== Record extracts ==
BEGIN

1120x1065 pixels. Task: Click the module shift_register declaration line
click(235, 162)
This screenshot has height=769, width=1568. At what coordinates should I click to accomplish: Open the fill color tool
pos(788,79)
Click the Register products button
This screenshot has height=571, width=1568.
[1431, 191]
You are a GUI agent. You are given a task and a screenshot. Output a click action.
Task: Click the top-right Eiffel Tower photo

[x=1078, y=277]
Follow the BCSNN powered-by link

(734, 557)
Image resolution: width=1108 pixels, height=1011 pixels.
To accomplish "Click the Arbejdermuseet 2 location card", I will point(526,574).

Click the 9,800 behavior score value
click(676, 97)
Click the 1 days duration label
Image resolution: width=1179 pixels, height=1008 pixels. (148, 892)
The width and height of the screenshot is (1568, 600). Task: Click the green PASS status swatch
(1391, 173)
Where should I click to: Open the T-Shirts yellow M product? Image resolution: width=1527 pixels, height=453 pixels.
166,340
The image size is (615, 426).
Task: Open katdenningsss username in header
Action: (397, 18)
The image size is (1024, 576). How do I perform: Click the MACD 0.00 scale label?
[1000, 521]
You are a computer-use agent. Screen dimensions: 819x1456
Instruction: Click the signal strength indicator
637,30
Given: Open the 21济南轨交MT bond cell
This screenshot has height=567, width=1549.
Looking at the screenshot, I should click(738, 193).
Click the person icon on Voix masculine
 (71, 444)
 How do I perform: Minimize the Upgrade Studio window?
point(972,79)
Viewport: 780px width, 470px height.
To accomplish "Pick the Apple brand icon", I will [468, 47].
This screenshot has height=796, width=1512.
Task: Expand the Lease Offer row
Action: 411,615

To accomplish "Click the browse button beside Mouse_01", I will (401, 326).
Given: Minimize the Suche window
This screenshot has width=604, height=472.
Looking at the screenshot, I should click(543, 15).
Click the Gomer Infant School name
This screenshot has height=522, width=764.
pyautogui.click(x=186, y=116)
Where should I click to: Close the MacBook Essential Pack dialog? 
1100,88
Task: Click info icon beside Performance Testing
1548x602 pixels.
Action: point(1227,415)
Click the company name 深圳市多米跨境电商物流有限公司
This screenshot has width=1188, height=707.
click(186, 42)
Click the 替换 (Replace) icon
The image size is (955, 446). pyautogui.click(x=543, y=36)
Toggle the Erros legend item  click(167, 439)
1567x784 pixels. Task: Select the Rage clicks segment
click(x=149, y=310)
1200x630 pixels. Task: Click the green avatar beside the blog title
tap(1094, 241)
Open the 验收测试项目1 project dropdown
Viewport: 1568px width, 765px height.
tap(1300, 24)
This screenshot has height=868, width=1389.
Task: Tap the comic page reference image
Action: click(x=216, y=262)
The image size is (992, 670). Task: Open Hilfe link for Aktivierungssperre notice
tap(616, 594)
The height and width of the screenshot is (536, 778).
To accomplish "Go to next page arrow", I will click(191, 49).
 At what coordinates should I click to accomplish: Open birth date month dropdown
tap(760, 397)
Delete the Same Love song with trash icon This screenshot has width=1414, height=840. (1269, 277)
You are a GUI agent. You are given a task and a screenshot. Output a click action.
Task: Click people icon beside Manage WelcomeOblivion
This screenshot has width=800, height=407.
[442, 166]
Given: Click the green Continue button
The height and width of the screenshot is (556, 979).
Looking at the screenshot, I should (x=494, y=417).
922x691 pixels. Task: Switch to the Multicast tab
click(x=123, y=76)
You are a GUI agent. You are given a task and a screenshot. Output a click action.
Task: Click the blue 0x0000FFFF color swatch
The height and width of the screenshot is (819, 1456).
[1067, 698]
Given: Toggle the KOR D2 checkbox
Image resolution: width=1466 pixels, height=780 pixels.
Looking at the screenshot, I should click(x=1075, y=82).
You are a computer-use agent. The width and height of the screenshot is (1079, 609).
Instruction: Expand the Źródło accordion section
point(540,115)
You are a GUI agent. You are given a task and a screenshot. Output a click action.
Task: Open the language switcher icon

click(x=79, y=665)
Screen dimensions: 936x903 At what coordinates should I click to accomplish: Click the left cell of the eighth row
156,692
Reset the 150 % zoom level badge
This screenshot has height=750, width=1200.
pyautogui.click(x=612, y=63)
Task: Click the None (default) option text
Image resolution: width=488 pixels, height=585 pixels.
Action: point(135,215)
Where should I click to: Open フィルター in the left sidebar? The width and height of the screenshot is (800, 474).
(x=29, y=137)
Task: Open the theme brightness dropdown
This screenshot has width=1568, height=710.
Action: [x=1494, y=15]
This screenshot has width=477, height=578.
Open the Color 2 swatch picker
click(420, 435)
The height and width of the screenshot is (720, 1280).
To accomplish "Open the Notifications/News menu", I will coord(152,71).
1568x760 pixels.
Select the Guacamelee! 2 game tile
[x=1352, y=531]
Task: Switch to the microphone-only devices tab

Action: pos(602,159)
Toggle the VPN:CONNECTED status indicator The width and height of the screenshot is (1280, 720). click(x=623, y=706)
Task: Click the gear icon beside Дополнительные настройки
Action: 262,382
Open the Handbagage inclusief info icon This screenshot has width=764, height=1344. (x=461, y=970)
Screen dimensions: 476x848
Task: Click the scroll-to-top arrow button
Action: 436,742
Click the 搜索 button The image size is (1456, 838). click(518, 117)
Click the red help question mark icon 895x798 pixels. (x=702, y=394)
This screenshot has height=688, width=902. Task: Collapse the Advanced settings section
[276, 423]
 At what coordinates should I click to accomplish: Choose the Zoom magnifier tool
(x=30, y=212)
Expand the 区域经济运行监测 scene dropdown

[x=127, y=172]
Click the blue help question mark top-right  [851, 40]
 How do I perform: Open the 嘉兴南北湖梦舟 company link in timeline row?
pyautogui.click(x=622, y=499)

END

== Requirements ==
Could you repeat these lines with "How do I perform" switched to "How can I carry out" everywhere and nothing else changed?

== Reply ==
1120x1065 pixels. Task: Click the module shift_register declaration line
click(235, 162)
This screenshot has height=769, width=1568. At what coordinates should I click to accomplish: Open the fill color tool
pos(788,79)
Click the Register products button
This screenshot has height=571, width=1568.
[1431, 191]
You are a GUI agent. You are given a task and a screenshot. Output a click action.
Task: Click the top-right Eiffel Tower photo

[x=1078, y=277]
Follow the BCSNN powered-by link

(734, 557)
Image resolution: width=1108 pixels, height=1011 pixels.
To accomplish "Click the Arbejdermuseet 2 location card", I will point(526,574).

Click the 9,800 behavior score value
click(676, 97)
Click the 1 days duration label
Image resolution: width=1179 pixels, height=1008 pixels. (148, 892)
The width and height of the screenshot is (1568, 600). Task: Click the green PASS status swatch
(1391, 173)
Where should I click to: Open the T-Shirts yellow M product? Image resolution: width=1527 pixels, height=453 pixels.
166,340
The image size is (615, 426).
Task: Open katdenningsss username in header
Action: (397, 18)
The image size is (1024, 576). How can I carry out: Click the MACD 0.00 scale label?
[1000, 521]
You are a computer-use agent. Screen dimensions: 819x1456
Instruction: Click the signal strength indicator
637,30
Given: Open the 21济南轨交MT bond cell
This screenshot has height=567, width=1549.
Looking at the screenshot, I should click(738, 193).
Click the person icon on Voix masculine
 (71, 444)
 How can I carry out: Minimize the Upgrade Studio window?
point(972,79)
Viewport: 780px width, 470px height.
To accomplish "Pick the Apple brand icon", I will [468, 47].
This screenshot has height=796, width=1512.
Task: Expand the Lease Offer row
Action: 411,615

To accomplish "Click the browse button beside Mouse_01", I will (401, 326).
Given: Minimize the Suche window
This screenshot has width=604, height=472.
Looking at the screenshot, I should click(543, 15).
Click the Gomer Infant School name
This screenshot has height=522, width=764.
pyautogui.click(x=186, y=116)
Where should I click to: Close the MacBook Essential Pack dialog? 
1100,88
Task: Click info icon beside Performance Testing
1548x602 pixels.
Action: point(1227,415)
Click the company name 深圳市多米跨境电商物流有限公司
This screenshot has width=1188, height=707.
click(186, 42)
Click the 替换 (Replace) icon
The image size is (955, 446). pyautogui.click(x=543, y=36)
Toggle the Erros legend item  click(167, 439)
1567x784 pixels. Task: Select the Rage clicks segment
click(x=149, y=310)
1200x630 pixels. Task: Click the green avatar beside the blog title
tap(1094, 241)
Open the 验收测试项目1 project dropdown
Viewport: 1568px width, 765px height.
tap(1300, 24)
This screenshot has height=868, width=1389.
Task: Tap the comic page reference image
Action: click(x=216, y=262)
The image size is (992, 670). Task: Open Hilfe link for Aktivierungssperre notice
tap(616, 594)
The height and width of the screenshot is (536, 778).
To accomplish "Go to next page arrow", I will click(191, 49).
 At what coordinates should I click to accomplish: Open birth date month dropdown
tap(760, 397)
Delete the Same Love song with trash icon This screenshot has width=1414, height=840. (1269, 277)
You are a GUI agent. You are given a task and a screenshot. Output a click action.
Task: Click people icon beside Manage WelcomeOblivion
This screenshot has width=800, height=407.
[442, 166]
Given: Click the green Continue button
The height and width of the screenshot is (556, 979).
Looking at the screenshot, I should (x=494, y=417).
922x691 pixels. Task: Switch to the Multicast tab
click(x=123, y=76)
You are a GUI agent. You are given a task and a screenshot. Output a click action.
Task: Click the blue 0x0000FFFF color swatch
The height and width of the screenshot is (819, 1456).
[1067, 698]
Given: Toggle the KOR D2 checkbox
Image resolution: width=1466 pixels, height=780 pixels.
Looking at the screenshot, I should click(x=1075, y=82).
You are a computer-use agent. The width and height of the screenshot is (1079, 609).
Instruction: Expand the Źródło accordion section
point(540,115)
You are a GUI agent. You are given a task and a screenshot. Output a click action.
Task: Open the language switcher icon

click(x=79, y=665)
Screen dimensions: 936x903 At what coordinates should I click to accomplish: Click the left cell of the eighth row
156,692
Reset the 150 % zoom level badge
This screenshot has height=750, width=1200.
pyautogui.click(x=612, y=63)
Task: Click the None (default) option text
Image resolution: width=488 pixels, height=585 pixels.
Action: point(135,215)
Where should I click to: Open フィルター in the left sidebar? The width and height of the screenshot is (800, 474).
(x=29, y=137)
Task: Open the theme brightness dropdown
This screenshot has width=1568, height=710.
Action: [x=1494, y=15]
This screenshot has width=477, height=578.
Open the Color 2 swatch picker
click(420, 435)
The height and width of the screenshot is (720, 1280).
To accomplish "Open the Notifications/News menu", I will coord(152,71).
1568x760 pixels.
Select the Guacamelee! 2 game tile
[x=1352, y=531]
Task: Switch to the microphone-only devices tab

Action: pos(602,159)
Toggle the VPN:CONNECTED status indicator The width and height of the screenshot is (1280, 720). click(x=623, y=706)
Task: Click the gear icon beside Дополнительные настройки
Action: 262,382
Open the Handbagage inclusief info icon This screenshot has width=764, height=1344. (x=461, y=970)
Screen dimensions: 476x848
Task: Click the scroll-to-top arrow button
Action: 436,742
Click the 搜索 button The image size is (1456, 838). click(518, 117)
Click the red help question mark icon 895x798 pixels. (x=702, y=394)
This screenshot has height=688, width=902. Task: Collapse the Advanced settings section
[276, 423]
 At what coordinates should I click to accomplish: Choose the Zoom magnifier tool
(x=30, y=212)
Expand the 区域经济运行监测 scene dropdown

[x=127, y=172]
Click the blue help question mark top-right  [851, 40]
 How can I carry out: Open the 嘉兴南北湖梦舟 company link in timeline row?
pyautogui.click(x=622, y=499)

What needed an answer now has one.